The median household income was $25,446 and the median family income was $33,295. Males had a median income of $24,375 versus $21,806 for females. The per capita income for the city was $14,445. About 12.0% of families and 17.3% of the population were below the poverty line, including 22.2% of those under age 18 and 20.1% of those age 65 or over.

==Notable person==
- Jim Clark (1902–1974), bank robber and Depression-era outlaw
- Henry Nelson Pope (1859–1956), president of the Texas Farmers Union

==Climate==
The climate in this area is characterized by hot, humid summers and generally mild to cool winters. According to the Köppen Climate Classification system, Mountainburg has a humid subtropical climate, abbreviated "Cfa" on climate maps.

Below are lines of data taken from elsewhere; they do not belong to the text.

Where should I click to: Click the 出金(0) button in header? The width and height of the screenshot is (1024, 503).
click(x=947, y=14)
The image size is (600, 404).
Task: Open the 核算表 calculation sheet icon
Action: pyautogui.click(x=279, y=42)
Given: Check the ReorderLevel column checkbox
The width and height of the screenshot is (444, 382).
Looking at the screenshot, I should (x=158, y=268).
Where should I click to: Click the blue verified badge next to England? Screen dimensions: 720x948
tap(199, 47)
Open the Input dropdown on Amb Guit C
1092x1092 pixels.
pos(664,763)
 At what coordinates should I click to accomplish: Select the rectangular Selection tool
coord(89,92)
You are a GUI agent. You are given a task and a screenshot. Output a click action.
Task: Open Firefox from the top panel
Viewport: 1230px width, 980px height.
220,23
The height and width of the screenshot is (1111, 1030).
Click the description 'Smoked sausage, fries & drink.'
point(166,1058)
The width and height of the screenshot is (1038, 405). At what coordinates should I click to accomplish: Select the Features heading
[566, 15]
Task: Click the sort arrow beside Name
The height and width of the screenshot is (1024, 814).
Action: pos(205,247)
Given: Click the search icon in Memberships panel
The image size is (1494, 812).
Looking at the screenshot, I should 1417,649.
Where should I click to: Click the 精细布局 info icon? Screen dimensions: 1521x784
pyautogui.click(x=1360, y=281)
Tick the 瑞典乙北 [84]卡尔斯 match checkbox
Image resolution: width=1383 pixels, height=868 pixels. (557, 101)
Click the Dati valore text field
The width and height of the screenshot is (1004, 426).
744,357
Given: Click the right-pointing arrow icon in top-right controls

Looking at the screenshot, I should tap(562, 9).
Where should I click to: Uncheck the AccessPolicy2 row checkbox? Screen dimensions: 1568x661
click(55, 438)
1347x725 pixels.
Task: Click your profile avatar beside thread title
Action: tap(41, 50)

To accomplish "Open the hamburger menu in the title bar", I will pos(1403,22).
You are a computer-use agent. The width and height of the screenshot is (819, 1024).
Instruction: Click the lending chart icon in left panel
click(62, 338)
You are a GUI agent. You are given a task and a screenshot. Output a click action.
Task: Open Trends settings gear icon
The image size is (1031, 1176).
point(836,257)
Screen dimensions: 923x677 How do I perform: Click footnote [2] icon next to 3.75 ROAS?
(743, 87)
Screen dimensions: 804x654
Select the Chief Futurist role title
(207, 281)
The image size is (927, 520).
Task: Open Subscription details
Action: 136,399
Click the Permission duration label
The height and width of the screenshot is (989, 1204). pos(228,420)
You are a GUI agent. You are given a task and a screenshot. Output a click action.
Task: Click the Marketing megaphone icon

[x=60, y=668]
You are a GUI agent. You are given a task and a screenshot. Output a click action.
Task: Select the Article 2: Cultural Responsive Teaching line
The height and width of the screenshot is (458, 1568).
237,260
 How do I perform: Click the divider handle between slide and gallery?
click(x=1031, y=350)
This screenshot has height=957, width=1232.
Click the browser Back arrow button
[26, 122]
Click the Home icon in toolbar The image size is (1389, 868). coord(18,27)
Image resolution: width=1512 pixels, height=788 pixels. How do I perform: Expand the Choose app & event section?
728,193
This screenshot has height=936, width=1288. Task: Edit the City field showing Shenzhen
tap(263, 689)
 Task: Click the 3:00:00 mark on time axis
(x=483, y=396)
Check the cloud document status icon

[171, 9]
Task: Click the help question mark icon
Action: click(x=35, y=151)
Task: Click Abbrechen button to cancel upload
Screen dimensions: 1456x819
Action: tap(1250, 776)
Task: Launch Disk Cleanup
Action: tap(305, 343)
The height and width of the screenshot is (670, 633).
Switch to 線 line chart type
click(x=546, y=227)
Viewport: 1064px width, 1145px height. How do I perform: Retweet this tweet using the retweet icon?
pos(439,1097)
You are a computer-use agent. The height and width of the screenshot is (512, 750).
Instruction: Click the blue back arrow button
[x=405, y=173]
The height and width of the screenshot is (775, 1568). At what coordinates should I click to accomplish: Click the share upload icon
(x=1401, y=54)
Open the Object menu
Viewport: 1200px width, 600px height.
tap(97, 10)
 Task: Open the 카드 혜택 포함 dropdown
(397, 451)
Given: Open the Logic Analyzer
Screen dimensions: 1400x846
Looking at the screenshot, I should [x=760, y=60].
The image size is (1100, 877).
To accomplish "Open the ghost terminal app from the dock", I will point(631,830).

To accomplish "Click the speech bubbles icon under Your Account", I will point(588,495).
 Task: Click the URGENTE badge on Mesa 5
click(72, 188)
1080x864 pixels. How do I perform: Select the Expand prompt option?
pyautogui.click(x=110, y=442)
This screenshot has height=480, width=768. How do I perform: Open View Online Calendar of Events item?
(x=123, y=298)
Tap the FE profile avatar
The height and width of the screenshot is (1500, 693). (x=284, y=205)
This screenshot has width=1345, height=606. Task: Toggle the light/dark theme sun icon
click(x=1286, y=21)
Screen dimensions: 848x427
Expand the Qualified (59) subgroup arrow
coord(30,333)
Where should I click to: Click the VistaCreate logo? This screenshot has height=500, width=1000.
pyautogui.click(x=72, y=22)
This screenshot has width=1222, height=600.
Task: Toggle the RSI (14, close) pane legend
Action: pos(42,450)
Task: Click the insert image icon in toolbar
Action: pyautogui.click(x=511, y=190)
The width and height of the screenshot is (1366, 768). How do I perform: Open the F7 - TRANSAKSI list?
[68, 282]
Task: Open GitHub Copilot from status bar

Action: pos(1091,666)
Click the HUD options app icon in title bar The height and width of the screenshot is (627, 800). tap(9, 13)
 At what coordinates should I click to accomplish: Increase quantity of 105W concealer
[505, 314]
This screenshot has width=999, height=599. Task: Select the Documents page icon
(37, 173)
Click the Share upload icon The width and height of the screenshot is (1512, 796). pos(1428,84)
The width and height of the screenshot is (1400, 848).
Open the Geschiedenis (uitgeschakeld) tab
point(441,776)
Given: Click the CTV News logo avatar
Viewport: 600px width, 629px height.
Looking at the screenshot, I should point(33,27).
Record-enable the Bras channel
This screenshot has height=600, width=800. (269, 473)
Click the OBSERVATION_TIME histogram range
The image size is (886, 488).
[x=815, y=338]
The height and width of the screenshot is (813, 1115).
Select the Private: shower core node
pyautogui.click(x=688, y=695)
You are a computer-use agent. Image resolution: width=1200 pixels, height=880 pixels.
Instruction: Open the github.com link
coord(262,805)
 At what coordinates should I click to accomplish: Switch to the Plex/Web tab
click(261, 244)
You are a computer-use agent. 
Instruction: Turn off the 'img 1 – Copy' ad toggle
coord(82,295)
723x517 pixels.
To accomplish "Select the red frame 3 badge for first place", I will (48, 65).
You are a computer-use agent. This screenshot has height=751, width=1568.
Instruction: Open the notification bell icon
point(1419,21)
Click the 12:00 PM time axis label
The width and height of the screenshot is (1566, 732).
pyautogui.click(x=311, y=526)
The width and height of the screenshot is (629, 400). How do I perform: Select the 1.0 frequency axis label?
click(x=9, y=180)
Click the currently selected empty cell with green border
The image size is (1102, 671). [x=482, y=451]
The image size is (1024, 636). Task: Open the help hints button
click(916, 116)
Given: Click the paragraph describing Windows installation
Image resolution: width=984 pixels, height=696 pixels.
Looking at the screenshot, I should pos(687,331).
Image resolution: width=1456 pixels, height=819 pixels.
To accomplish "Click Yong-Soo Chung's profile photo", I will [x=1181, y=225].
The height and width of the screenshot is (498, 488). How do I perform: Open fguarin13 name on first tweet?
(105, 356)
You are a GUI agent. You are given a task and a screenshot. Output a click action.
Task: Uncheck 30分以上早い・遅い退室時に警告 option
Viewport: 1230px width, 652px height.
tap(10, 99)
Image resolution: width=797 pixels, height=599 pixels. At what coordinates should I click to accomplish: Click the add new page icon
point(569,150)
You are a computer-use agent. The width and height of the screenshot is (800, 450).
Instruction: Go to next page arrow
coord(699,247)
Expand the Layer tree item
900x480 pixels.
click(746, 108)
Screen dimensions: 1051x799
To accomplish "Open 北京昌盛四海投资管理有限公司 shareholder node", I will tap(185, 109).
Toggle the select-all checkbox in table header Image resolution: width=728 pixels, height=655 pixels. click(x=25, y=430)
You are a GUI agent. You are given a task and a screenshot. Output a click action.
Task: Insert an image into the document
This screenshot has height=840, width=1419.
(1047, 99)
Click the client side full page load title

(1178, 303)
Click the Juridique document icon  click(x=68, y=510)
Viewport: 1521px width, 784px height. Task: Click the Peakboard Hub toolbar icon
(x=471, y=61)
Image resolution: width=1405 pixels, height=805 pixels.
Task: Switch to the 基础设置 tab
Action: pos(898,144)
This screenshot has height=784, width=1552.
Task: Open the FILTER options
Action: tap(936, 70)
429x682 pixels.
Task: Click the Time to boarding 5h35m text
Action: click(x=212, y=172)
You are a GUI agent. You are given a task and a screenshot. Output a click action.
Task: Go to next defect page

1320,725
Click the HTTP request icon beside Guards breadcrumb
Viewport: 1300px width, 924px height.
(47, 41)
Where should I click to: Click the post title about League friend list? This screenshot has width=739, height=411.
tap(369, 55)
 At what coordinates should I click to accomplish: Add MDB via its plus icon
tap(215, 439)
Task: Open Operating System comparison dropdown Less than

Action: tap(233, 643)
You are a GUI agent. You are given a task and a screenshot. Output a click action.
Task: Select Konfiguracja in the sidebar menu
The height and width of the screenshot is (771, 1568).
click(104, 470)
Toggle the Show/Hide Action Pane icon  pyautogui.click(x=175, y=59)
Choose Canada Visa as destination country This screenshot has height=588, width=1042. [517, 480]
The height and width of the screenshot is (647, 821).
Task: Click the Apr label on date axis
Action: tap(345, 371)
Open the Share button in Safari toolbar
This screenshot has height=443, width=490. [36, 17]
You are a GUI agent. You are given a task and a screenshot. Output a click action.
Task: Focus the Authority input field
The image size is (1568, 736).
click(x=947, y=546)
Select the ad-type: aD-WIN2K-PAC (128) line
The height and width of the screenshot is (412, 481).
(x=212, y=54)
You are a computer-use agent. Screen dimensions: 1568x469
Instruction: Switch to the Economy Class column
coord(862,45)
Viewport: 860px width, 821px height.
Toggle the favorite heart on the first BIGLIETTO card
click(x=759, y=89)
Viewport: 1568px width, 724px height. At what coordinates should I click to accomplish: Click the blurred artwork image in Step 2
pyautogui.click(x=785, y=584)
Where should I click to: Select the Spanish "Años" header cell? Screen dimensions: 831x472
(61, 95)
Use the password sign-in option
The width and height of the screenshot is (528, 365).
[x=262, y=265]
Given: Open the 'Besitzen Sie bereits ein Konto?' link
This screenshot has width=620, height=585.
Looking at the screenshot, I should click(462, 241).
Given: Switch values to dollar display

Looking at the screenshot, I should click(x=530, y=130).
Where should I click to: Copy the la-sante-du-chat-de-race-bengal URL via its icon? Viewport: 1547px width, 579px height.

Climate data for Mountainburg, Arkansas, 1991–2020 normals, extremes 1954–present
| Month | Jan | Feb | Mar | Apr | May | Jun | Jul | Aug | Sep | Oct | Nov | Dec | Year |
| Record high °F (°C) | 76 (24) | 86 (30) | 92 (33) | 93 (34) | 96 (36) | 103 (39) | 108 (42) | 111 (44) | 108 (42) | 96 (36) | 87 (31) | 79 (26) | 111 (44) |
| Mean maximum °F (°C) | 69.2 (20.7) | 74.0 (23.3) | 80.9 (27.2) | 85.5 (29.7) | 89.0 (31.7) | 93.8 (34.3) | 99.0 (37.2) | 99.9 (37.7) | 94.1 (34.5) | 87.3 (30.7) | 77.2 (25.1) | 69.7 (20.9) | 101.2 (38.4) |
| Mean daily maximum °F (°C) | 49.3 (9.6) | 54.4 (12.4) | 62.9 (17.2) | 71.6 (22.0) | 78.9 (26.1) | 86.9 (30.5) | 91.6 (33.1) | 91.4 (33.0) | 84.2 (29.0) | 73.6 (23.1) | 60.9 (16.1) | 51.6 (10.9) | 71.4 (21.9) |
| Daily mean °F (°C) | 37.5 (3.1) | 41.8 (5.4) | 49.8 (9.9) | 58.6 (14.8) | 66.9 (19.4) | 75.3 (24.1) | 79.5 (26.4) | 78.4 (25.8) | 71.3 (21.8) | 60.3 (15.7) | 48.6 (9.2) | 40.2 (4.6) | 59.0 (15.0) |
| Mean daily minimum °F (°C) | 25.8 (−3.4) | 29.2 (−1.6) | 36.7 (2.6) | 45.6 (7.6) | 54.8 (12.7) | 63.8 (17.7) | 67.4 (19.7) | 65.5 (18.6) | 58.4 (14.7) | 47.0 (8.3) | 36.3 (2.4) | 28.8 (−1.8) | 46.6 (8.1) |
| Mean minimum °F (°C) | 10.6 (−11.9) | 14.9 (−9.5) | 20.8 (−6.2) | 30.0 (−1.1) | 39.8 (4.3) | 52.8 (11.6) | 58.7 (14.8) | 55.9 (13.3) | 44.2 (6.8) | 31.0 (−0.6) | 21.9 (−5.6) | 15.0 (−9.4) | 7.2 (−13.8) |
| Record low °F (°C) | −10 (−23) | −11 (−24) | 6 (−14) | 20 (−7) | 31 (−1) | 41 (5) | 47 (8) | 44 (7) | 32 (0) | 18 (−8) | 5 (−15) | −9 (−23) | −11 (−24) |
| Average precipitation inches (mm) | 3.32 (84) | 3.05 (77) | 4.53 (115) | 5.26 (134) | 6.29 (160) | 4.49 (114) | 4.12 (105) | 4.06 (103) | 5.08 (129) | 4.86 (123) | 4.69 (119) | 3.67 (93) | 53.42 (1,356) |
| Average snowfall inches (cm) | 1.8 (4.6) | 0.7 (1.8) | 0.5 (1.3) | 0.0 (0.0) | 0.0 (0.0) | 0.0 (0.0) | 0.0 (0.0) | 0.0 (0.0) | 0.0 (0.0) | 0.0 (0.0) | 0.0 (0.0) | 0.1 (0.25) | 3.1 (7.95) |
| Average precipitation days (≥ 0.01 in) | 7.5 | 7.0 | 9.4 | 8.8 | 10.6 | 9.2 | 7.6 | 7.3 | 7.3 | 7.9 | 8.0 | 7.5 | 98.1 |
| Average snowy days (≥ 0.1 in) | 0.4 | 0.4 | 0.2 | 0.0 | 0.0 | 0.0 | 0.0 | 0.0 | 0.0 | 0.0 | 0.0 | 0.4 | 1.4 |
Source 1: NOAA
Source 2: National Weather Service

==Education==
Public education is provided by the Mountainburg School District. The District includes Mountainburg Elementary School, Mountainburg Middle School, and Mountainburg High School.